Work to be completed: Look at each line below and count those with the word "will"; the answer is that number only.

[Items from a data source]
* * * * * * * * *

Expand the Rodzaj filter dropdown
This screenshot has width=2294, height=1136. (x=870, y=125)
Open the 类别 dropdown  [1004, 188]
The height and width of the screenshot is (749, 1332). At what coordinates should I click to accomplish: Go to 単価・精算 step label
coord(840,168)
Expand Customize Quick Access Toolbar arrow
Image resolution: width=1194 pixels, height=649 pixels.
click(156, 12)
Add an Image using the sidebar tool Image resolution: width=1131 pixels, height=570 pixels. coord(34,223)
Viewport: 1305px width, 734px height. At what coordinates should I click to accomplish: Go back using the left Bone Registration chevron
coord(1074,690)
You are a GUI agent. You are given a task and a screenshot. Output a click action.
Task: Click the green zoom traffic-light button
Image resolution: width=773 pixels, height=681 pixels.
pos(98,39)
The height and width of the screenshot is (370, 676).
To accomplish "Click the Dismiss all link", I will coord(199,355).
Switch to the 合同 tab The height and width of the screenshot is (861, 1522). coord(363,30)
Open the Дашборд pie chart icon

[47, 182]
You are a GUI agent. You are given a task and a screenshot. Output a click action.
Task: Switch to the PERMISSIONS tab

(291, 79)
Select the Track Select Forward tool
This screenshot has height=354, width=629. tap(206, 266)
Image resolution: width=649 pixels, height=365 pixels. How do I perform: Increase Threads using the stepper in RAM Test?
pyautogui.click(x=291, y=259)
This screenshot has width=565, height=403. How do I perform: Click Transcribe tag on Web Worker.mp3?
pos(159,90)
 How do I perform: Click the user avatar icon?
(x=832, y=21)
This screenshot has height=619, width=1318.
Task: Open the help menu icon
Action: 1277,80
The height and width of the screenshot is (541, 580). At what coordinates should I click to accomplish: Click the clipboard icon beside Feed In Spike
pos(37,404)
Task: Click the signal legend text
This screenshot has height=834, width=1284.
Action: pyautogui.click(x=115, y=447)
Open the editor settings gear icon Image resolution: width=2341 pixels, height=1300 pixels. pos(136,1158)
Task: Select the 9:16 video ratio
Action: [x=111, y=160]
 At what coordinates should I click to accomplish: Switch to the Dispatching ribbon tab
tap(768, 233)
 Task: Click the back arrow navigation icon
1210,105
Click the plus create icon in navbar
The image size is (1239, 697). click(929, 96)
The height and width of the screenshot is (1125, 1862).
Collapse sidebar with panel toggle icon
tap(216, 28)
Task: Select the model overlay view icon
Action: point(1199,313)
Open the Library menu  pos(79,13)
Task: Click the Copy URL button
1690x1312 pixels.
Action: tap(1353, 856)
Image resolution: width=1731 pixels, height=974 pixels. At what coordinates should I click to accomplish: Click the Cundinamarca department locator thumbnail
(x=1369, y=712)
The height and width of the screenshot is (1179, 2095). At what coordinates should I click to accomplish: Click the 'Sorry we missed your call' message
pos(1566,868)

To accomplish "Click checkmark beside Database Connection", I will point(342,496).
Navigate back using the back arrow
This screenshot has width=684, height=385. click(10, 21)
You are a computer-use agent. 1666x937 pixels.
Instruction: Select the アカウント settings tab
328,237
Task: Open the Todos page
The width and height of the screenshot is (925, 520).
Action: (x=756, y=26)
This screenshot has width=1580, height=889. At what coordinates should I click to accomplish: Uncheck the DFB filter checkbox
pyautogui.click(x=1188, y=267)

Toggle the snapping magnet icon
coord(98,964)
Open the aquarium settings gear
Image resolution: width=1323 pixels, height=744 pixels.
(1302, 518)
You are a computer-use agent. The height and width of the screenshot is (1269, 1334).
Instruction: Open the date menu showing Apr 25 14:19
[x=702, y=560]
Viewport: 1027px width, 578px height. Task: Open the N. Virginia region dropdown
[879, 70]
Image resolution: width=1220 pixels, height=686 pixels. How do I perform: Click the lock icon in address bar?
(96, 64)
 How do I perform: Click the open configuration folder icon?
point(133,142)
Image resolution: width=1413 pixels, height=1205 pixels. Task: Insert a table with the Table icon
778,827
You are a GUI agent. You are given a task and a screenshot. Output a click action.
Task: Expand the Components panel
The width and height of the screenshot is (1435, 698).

* * * * * * * * *

Answer to the exercise: 2